What we do know are two things:

  1. Over the long term, a good process leads to good outcomes
  2. We have more control over the process than outcomes

We all know we should direct more of our energy and attention to items we have more influence and control over. It’s obvious. But just because something is obvious doesn’t mean we do it. I know I should exercise 3-5 times per week. I know I shouldn’t try that new chicken sandwich for the 4th time. We know what the correct behavior is but we still don’t engage in it. When it comes to investing our clients’ dollars, we know we should focus our energy and attention on our process and we hold ourselves to it.
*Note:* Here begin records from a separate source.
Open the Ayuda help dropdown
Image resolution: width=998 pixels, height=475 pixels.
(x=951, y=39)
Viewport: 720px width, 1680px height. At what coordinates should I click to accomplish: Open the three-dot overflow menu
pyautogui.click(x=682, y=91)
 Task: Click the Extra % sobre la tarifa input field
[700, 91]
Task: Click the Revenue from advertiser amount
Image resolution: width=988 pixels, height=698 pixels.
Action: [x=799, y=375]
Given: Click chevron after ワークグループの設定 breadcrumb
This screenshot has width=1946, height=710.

Understanding the underlying fund manager’s process is just as important as making sure we have our own disciplined process in place. Evaluating good investment performance is not just crunching performance numbers, but understanding how a portfolio manager‘s process ultimately delivers the long-term results clients seek. By focusing exclusively on short-term outcomes, investors are ultimately led astray. This focus on the short-term is understandable as it is a product of a culture focused on timing and selection. Although understandable to feel this way, your investment outcomes will likely suffer if you act this way.


We believe decision-makers should position themselves to think about investment selection with these points in mind:

  1. Recognize investing is a probabilistic exercise. With any probabilistic situation, success requires developing a disciplined process.
  2. Acknowledge that even the best process will produce bad results some of the time.
  3. The best practitioners in all probabilistic fields not only focus on process but appreciate the role time has in delivering outcomes.

Additionally, we consider these core principles and practices as foundational to our investment process:

  1. Asset Allocation - the long-term portfolio mix of stocks, bonds, and cash
  2. Diversification – an expression of humility
  3. Rebalancing - returning the portfolio to its target allocation. Part art, part science.
  4. Faith in the future - history should make optimists of us all
  5. Patience - tolerance and restraint in the face of provocation
  6. Discipline - the decision to keep following your process

For over 35 years, this focus on process has helped us provide countless successful outcomes to the families that we serve. 


Former Treasury Secretary Robert Rubin puts it nicely:

“Any individual decision can be badly thought through, and yet be successful, or exceedingly well thought through, but be unsuccessful. But over time, more thoughtful decision-making will lead to better results, and more thoughtful decision-making can be encouraged by evaluating on how well they were made rather than an outcome.”